And yet they've all made arrangements to game on Friday nights. Sure, sometimes things come up and we don't play (one of the professionals is occasionally out of the country visiting his company's foreign assets.) But each of them has made a decision that "Friday is game night" and for the most part honors that. Gaming isn't the last resort, it's a set activity that, barring unforeseen circumstances, has top billing on Friday nights.

Then last year, a friend of mine wanted to form another group, composed mostly of folks I've known since high school. We are all adults, and again most of the group had jobs and families, though fewer kids. And yet with this group, for most of them, it seemed like game night was something you did if something better didn't come along. So there were plenty of cancellations due to folks deciding to go do something else instead. Or just not showing up.

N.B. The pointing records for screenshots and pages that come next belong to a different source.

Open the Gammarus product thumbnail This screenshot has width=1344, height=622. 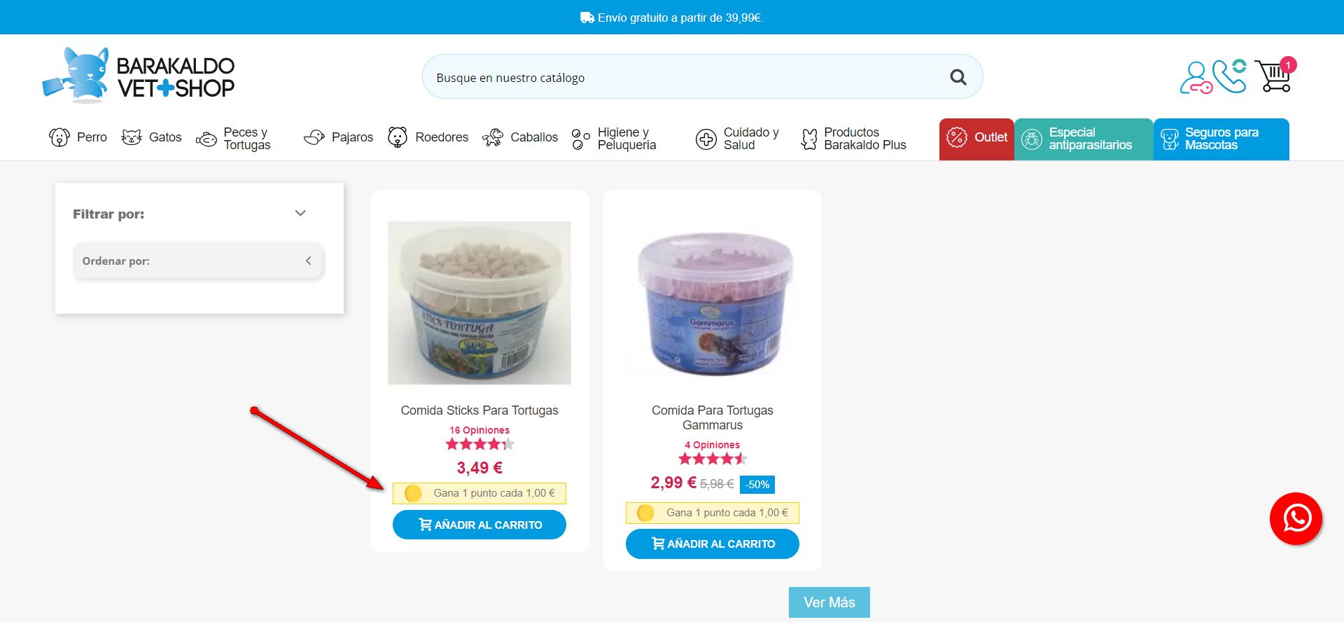point(713,303)
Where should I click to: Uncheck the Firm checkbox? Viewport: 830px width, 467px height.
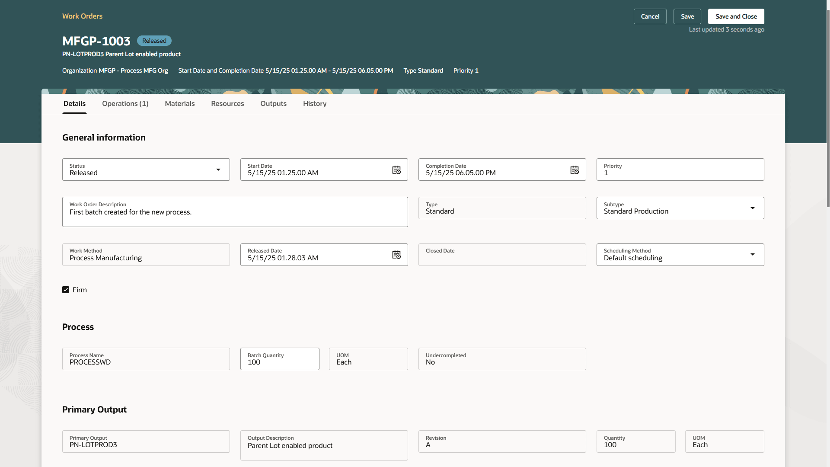[66, 290]
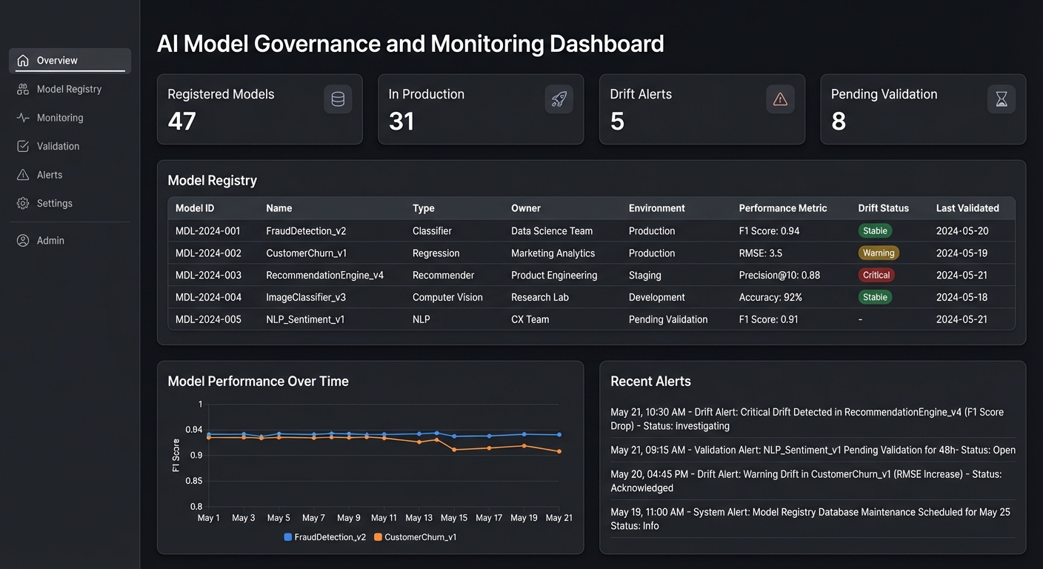Click the critical drift alert for RecommendationEngine_v4

tap(807, 419)
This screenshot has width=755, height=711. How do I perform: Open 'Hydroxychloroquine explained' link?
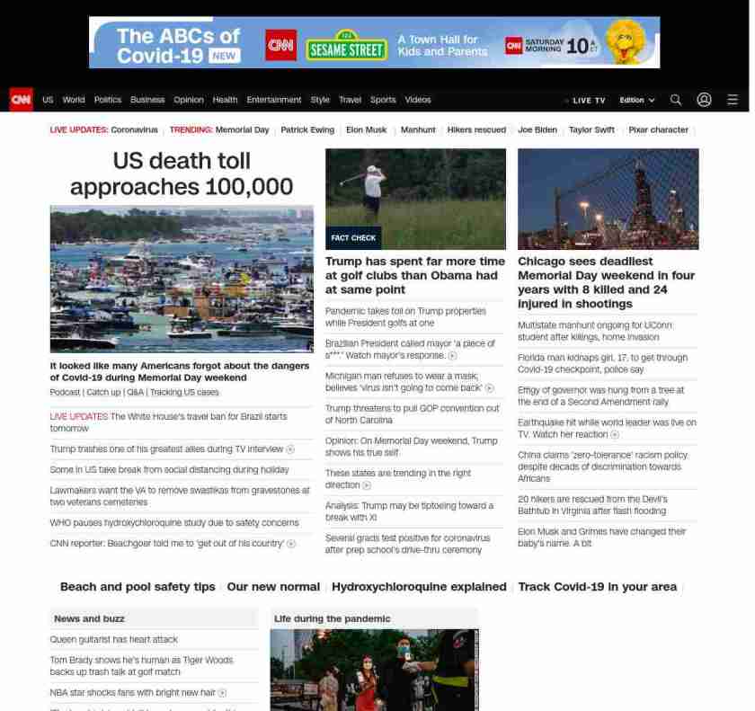[x=419, y=587]
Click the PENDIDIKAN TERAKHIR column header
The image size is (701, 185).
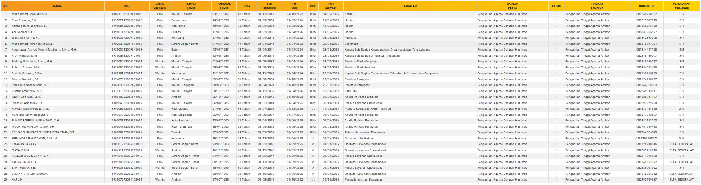tap(681, 6)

After a month or two, it fell apart.

Based on these experiences, it's my believe that it has nothing to do with being an adult or not. It's all about whether you're willing to commit to a set schedule and stick to it. It's about making a choice that the game won't be co-opted unless it's unpreventable.

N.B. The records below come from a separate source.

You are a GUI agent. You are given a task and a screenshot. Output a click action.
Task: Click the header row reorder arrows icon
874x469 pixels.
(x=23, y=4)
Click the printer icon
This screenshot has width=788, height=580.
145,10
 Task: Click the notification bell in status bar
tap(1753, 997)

Really sorry to hear about your group, Tom. Next time you give it a go, I hope you find one willing to prioritize the game enough to keep a set schedule. :(


There are two Google groups, and one persistent Skype chat group that run a fair bit of PFS scenarios using Ventrilo and Maptools.

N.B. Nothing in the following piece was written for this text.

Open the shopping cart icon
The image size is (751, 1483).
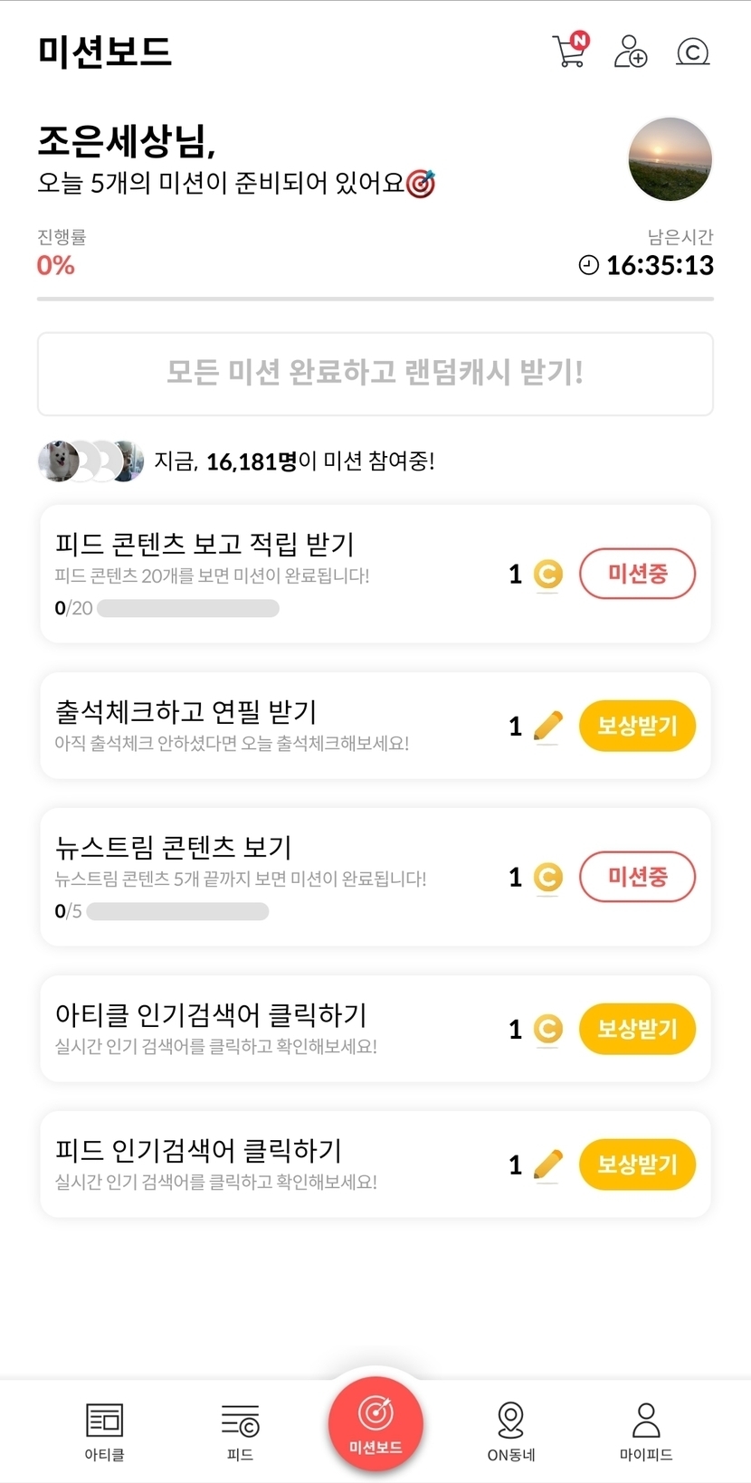pyautogui.click(x=569, y=51)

https://groups.google.com/forum/#!topic/undergroundgm/DmKUeinaxxA

https://groups.google.com/forum/#!topic/undergroundgm/

We've got two slots open for a Carrion Hill game - read the message in the first link.

https://groups.google.com/forum/#!topic/pathfinder-society-online-collectiv e/ is the other mailing list for finding PFS games.

Craig Yack and Joshua Blazej also run on TTopRPG and Skype.

If you're doing audio and playing online, do everyone two favors:

1) Use something other than Skype for audio. Skype's audio latency is pretty horrific.
2) Get a headset, please, and use it to make sure that you don't echo or drown out everyone else.


I also recommend Obsidianportal.com for finding groups, either online or local, and is generally a great tool RPG groups. I game with my old group thru skype and it works out pretty well (I moved to the east coast for law school) for over 3 years now.